*Page extract*:
Content starts

It was 1965. In line with usual practice, her parents were allowed to spend an hour with her on the day of admission but were thereafter prevented from seeing her. They were informed, though, that their child had come round from the operation, as she was crying continuously. The mother begged repeatedly to see her but was denied permission. Three days after admission, her little girl was dead, having bled to death, surrounded only by strangers called hospital staff. In a heart-wrenching letter, the mother wrote that she “could not help thinking that the continual crying caused the bleeding” and that she believed “her presence would have stopped the crying.”
It’s a shocking story. I want us to be shocked. And I want us to be curious. How is it possible that well-meaning staff could have failed to realise the importance of LOVE for reassuring a scared child? How could their lack of understanding be so complete that she ended up drowning in her own blood?
If you think the way I’ve told this story sounds too extreme, that’s okay. You can read the story for yourself, retold in the 2009 paper written by Dutch researchers Frank van der Horst and Rene van der Veer (pg 135). The case was much discussed at the time, in the press, in the medical journals and by the Ministry of Health. Whilst some leading medical professionals supported the mother’s view that her presence would have calmed and saved her child, others subtly blamed the mother for the death, suggesting that she had failed to adequately prepare her 3-year-old for the experience of being in hospital.
Blame. It is such an easy option for us human beings.
The only light to emerge from this terrible story of loss is that it helped the tide to finally turn. The Ministry of Health took a harder line on hospital visiting practices. By 1970, restrictions had come to be regarded as unnecessary and unsuitable for young children. It had taken two decades of campaigning. Things still weren’t perfect. But the tide had turned. LOVE was being permitted to flourish in hospital wards.
Why am I telling that story in such detail now? Two reasons.
First, when I stand up on stage on 3rd November in Dundee, in aid of The ARCHIE Foundation’s campaign for cutting-edge hospital facilities, I want the evening to be entertaining, full of fun and laughter. I won’t be telling this heart-breaking story. But I wanted to put it on record, so that, as we walk into that auditorium, we fully appreciate the significance of ARCHIE’s attention to relationships. ARCHIE gets it, and they are working to help ensure that others get it. The money we raise that evening will help them continue that work.
Connection. Laughter. LOVE. It is way too easy for us to take these basics for granted.

Content ends

*Required tasks*:
A – Extract the part of the hospital visiting piece starting with "The only light" and going on through "now? Two reasons.".
B – In the hospital visiting piece, the writer won't tell the story on stage in Dundee. Why does the writer still put it on record?

*Stored data*:
Content starts

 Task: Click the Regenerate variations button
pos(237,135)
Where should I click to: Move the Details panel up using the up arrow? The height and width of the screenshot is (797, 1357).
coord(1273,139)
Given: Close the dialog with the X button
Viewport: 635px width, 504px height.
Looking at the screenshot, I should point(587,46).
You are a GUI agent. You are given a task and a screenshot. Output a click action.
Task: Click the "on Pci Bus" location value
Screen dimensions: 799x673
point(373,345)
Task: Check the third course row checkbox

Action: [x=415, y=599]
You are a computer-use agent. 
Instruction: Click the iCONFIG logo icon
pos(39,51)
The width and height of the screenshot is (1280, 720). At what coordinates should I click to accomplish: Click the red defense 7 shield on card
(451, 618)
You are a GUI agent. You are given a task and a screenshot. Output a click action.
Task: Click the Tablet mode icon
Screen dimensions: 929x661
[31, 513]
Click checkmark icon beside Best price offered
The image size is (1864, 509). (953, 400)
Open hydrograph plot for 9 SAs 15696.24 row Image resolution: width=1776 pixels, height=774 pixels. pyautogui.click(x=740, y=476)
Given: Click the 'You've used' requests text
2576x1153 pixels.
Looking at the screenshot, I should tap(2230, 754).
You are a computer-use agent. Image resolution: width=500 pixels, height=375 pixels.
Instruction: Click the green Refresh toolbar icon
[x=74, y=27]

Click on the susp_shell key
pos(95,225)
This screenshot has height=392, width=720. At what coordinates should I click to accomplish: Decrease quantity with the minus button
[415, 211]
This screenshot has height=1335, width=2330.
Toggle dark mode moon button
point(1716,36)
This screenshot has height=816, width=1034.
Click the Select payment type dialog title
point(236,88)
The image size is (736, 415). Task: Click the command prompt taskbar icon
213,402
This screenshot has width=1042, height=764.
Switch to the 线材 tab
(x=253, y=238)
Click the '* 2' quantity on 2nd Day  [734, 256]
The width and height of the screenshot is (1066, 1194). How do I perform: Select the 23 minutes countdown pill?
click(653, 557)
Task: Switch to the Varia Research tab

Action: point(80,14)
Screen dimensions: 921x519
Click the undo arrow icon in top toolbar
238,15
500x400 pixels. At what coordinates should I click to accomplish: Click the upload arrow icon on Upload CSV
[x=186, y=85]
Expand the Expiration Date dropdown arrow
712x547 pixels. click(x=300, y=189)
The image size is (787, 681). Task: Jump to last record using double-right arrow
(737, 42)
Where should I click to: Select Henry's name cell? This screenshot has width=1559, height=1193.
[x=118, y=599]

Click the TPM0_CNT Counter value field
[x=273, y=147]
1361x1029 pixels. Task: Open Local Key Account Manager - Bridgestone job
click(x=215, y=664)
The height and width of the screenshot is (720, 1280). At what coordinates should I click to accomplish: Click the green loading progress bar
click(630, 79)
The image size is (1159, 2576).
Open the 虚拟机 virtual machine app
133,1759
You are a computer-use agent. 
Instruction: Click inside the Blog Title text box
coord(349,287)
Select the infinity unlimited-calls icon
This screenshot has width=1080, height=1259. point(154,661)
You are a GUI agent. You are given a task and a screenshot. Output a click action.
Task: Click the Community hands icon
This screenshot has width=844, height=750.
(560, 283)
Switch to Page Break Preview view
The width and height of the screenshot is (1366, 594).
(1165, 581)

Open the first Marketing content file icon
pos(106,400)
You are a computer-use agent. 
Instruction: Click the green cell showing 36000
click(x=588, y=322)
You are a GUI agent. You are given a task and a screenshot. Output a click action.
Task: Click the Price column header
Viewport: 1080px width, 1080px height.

Content ends

*Your responses*:
A –
The only light to emerge from this terrible story of loss is that it helped the tide to finally turn. The Ministry of Health took a harder line on hospital visiting practices. By 1970, restrictions had come to be regarded as unnecessary and unsuitable for young children. It had taken two decades of campaigning. Things still weren’t perfect. But the tide had turned. LOVE was being permitted to flourish in hospital wards.
Why am I telling that story in such detail now? Two reasons.

B – The writer wants the evening in Dundee to be entertaining and full of laughter, so the story won't be told there. It is put on record so that the audience walking into the auditorium fully appreciates why The ARCHIE Foundation's attention to relationships matters.